There's an "anti-smartphone" called John's Phone which can only make and receive calls.
John's Phone: The Anti-Smartphone That Only Makes Calls
In a world where smartphones can order pizza, track your sleep, and probably file your taxes, one Dutch company decided to ask a revolutionary question: what if a phone just... made phone calls?
Enter John's Phone, created by Amsterdam-based design company John Doe in 2011. This gloriously stubborn device does exactly two things: make calls and receive them. That's it. No texting. No apps. No camera. No internet. Not even a screen beyond a tiny number display.
Weaponized Simplicity
The phone's features read like a parody of modern tech specs:
- Physical number buttons (remember those?)
- A paper address book stored in the back
- A pencil slot for writing in said address book
- Three-week battery life
- No charger anxiety whatsoever
The designers weren't being ironic. They genuinely believed people were drowning in digital complexity and needed an escape hatch. The slogan? "The world's most basic cell phone."
Who Actually Bought This Thing?
More people than you'd think. Parents loved it as a first phone for kids—no social media drama, no addictive games, just a way to call home. Festival-goers appreciated the marathon battery life and the fact that dropping it in a mosh pit meant losing $100, not $1,200.
Some buyers were digital detoxers seeking a weekend escape from notifications.
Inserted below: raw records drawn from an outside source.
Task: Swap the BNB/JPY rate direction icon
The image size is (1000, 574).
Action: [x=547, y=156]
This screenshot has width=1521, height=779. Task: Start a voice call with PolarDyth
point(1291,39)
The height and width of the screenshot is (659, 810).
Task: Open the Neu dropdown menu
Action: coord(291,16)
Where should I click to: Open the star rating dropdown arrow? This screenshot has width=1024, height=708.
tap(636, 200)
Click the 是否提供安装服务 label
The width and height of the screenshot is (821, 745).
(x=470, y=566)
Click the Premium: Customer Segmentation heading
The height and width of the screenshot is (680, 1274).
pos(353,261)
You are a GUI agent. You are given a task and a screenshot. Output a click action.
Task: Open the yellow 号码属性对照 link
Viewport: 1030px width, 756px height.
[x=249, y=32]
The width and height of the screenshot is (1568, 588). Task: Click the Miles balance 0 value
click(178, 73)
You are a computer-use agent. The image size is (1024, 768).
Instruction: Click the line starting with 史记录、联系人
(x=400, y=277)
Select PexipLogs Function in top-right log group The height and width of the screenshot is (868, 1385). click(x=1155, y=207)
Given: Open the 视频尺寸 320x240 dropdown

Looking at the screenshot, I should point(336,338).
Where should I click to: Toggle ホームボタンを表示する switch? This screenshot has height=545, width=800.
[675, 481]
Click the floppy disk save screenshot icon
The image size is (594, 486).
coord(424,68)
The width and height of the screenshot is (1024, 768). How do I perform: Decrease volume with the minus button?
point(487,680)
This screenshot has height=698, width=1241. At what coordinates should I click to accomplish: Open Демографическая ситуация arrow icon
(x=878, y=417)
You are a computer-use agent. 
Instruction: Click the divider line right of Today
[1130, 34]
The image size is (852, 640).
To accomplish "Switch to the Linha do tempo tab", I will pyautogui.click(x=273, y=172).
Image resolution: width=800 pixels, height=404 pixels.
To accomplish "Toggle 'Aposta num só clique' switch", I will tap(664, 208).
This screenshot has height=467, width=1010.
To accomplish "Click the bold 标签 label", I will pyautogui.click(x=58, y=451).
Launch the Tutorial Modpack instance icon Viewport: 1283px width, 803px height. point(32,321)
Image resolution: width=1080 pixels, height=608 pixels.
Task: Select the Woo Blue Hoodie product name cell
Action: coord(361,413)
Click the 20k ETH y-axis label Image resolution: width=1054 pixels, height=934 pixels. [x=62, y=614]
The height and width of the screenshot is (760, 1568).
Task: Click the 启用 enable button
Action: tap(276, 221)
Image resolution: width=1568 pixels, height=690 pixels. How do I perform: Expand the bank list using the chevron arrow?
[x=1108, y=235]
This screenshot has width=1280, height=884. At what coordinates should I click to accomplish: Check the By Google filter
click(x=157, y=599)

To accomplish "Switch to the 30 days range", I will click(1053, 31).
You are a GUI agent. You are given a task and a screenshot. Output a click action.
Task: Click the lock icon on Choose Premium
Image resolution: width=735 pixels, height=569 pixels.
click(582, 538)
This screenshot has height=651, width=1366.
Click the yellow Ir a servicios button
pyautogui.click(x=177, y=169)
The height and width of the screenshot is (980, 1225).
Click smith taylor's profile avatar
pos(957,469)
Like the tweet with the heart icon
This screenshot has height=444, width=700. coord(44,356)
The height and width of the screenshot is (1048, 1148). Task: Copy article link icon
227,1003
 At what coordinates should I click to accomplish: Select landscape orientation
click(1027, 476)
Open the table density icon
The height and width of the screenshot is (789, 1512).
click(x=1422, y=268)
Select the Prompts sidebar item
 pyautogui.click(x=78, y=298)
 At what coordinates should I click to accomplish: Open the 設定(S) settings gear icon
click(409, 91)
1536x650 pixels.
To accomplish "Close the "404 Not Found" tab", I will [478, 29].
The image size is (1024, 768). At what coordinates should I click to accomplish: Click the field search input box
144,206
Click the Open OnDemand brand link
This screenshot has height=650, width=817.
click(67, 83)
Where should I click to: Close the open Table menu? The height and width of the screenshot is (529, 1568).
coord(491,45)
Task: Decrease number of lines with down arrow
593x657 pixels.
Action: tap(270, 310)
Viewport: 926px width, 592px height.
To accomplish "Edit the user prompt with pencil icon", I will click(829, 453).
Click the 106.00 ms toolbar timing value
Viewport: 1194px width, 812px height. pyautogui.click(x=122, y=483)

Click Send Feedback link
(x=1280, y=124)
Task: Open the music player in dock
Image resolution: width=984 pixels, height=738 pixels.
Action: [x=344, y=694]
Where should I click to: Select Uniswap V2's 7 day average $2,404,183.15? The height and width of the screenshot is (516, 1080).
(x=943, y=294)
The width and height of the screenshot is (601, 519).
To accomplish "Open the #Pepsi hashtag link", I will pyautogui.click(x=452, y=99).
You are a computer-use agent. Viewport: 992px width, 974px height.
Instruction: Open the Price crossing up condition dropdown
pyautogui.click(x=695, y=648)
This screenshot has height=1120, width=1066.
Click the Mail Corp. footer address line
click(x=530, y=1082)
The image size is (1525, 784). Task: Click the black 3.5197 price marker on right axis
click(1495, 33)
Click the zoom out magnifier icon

Others were elderly users frustrated by touchscreens. A few were just delightfully contrarian.
The phone came in various colors and even designer editions, because apparently minimalism still needs to be stylish.
The Ultimate Tech Rebellion
John's Phone represents something bigger than quirky design. It's a physical manifesto against feature creep. While every smartphone manufacturer races to add the 47th camera lens and AI-powered whatever, John's Phone asked whether we really needed any of it.
The answer, for most people, is yes—we do want maps and music and messaging. But the existence of John's Phone reminds us that we're choosing complexity, not being forced into it.
The phone's tiny paper address book might be the most subversive feature. In an era of cloud backups and synced contacts, there's something almost rebellious about writing names down with a pencil.
Still Available?
John Doe Amsterdam still sells the phone, and it still works on modern GSM networks. It won't connect to 4G or 5G—it doesn't need to. The three-week battery life remains its killer feature, outlasting any smartphone by roughly 2.9 weeks.
For $99, you can own the phone that proudly does less than a device from 1995. And somehow, in 2024, that feels revolutionary.